Bu mülklerin işletilmesine gelince; onlarda Müslümanların genelinin hakkı bulunduğundan, bunların ve bunlarla ilgili işlerin yürütülmesine ve tasarrufuna halife, yani devlet vekil kılınmıştır. Çünkü Müslümanların genelinin hakkıyla ilgili her şeyde yetki sahibi sadece devlet başkanı yani halifedir. Halife ise görüş ve içtihadına göre tasarrufta bulunabilir. Yalnız burada devletin kamu mülkiyeti ve devlet mülkiyetine ait olan mülkleri işletmesinde bir fark vardır. Şöyle ki devlet kamu mülkiyetinden herkesin faydalanmasını sağlar. Devlet mülkiyeti ise böyle değildir. Devlet isterse kendisine ait olan herhangi bir malı istediği herhangi bir kişiye verebilir. Mesela, devlete ait arazi ve binanın satılması ya da kiraya verilmesi gibi. Böylesi mülkleri devlet, uygun gördüğü şekilde Müslümanların çıkarlarını gerçekleştirmek üzere insanlara satabilir ya da kiralayabilir. Halife İslâm’ın ve Müslümanların çıkarlarına uygun gördüğü şekilde devlet mülkiyetine ait arazilerden insanlara ikta olarak da verebilir. Yine aynı şekilde tarım ve sanayiyi kuvvetlendirmek amacıyla yatırımcısına hazineden karşılıksız krediler verir. Yine malda, insanların işlerinin görülmesi gibi bir husus görürse o malı fertlere vermeyebilir. Bununla beraber devlet, maslahatı gereği uygun gördüğü yerlere tasarrufta bulunur.

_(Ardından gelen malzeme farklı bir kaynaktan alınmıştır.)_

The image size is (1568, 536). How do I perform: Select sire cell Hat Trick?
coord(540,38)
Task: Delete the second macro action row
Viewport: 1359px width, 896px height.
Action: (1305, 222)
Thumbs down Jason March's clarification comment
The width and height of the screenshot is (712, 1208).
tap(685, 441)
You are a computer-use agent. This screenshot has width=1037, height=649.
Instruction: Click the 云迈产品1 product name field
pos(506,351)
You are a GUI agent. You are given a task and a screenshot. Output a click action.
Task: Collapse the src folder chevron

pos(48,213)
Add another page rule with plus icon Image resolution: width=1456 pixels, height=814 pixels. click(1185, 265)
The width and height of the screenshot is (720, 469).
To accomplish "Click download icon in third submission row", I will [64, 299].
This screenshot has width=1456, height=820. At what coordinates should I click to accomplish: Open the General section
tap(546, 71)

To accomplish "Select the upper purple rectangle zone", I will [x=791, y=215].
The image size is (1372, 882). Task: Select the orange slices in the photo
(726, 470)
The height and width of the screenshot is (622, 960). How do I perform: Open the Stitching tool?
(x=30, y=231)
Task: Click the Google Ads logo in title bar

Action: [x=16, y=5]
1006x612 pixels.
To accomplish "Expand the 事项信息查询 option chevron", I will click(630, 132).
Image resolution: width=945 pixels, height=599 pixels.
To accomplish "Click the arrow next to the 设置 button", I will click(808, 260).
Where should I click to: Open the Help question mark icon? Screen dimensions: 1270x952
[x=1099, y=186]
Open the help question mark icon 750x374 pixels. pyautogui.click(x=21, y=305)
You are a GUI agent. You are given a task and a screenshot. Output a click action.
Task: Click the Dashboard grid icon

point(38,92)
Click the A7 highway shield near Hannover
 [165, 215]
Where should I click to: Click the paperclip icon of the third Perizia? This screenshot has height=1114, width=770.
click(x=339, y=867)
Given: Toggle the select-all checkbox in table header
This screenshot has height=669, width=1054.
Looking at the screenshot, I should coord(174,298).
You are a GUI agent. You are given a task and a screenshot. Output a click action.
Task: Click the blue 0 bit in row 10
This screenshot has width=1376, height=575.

Dolayısıyla İslâm bu mülkiyetleri öylesine dakik ve titiz bir şekilde tahdit etmiştir ki onun bu dakik ve titizliği akıllara durgunluk vermektedir ve gözleri kamaştırmaktadır. Rabbim inşaAllah bu çözümlere sahip İslâm iktisat nizamını uygulayacak olan Râşidî Hilâfet Devleti’ni en kısa zamanda görmeyi bizlere nasip etsin.



[1] Âl-i İmran Suresi 14

[2] Nur Suresi 33

[3] Hadid Suresi 7

[4] Buhari

[5] Tirmizi

[6] Buhari

[7] Ebu Davud

[8] Tirmizi

[9] Savafti, halifenin beytu’l mala katma kararı aldığı her toprağa denir. Bunlar, fethedilen yerlerde yaşayan halk çekildikten sonra sahipsiz olarak kalan ve fethedilen memleketlerin mülkü olan topraklarla, yönetici ve komutanlara ait olup savaşta ölen veya savaştan kaçan kimselerin terk ettiği topraklardır.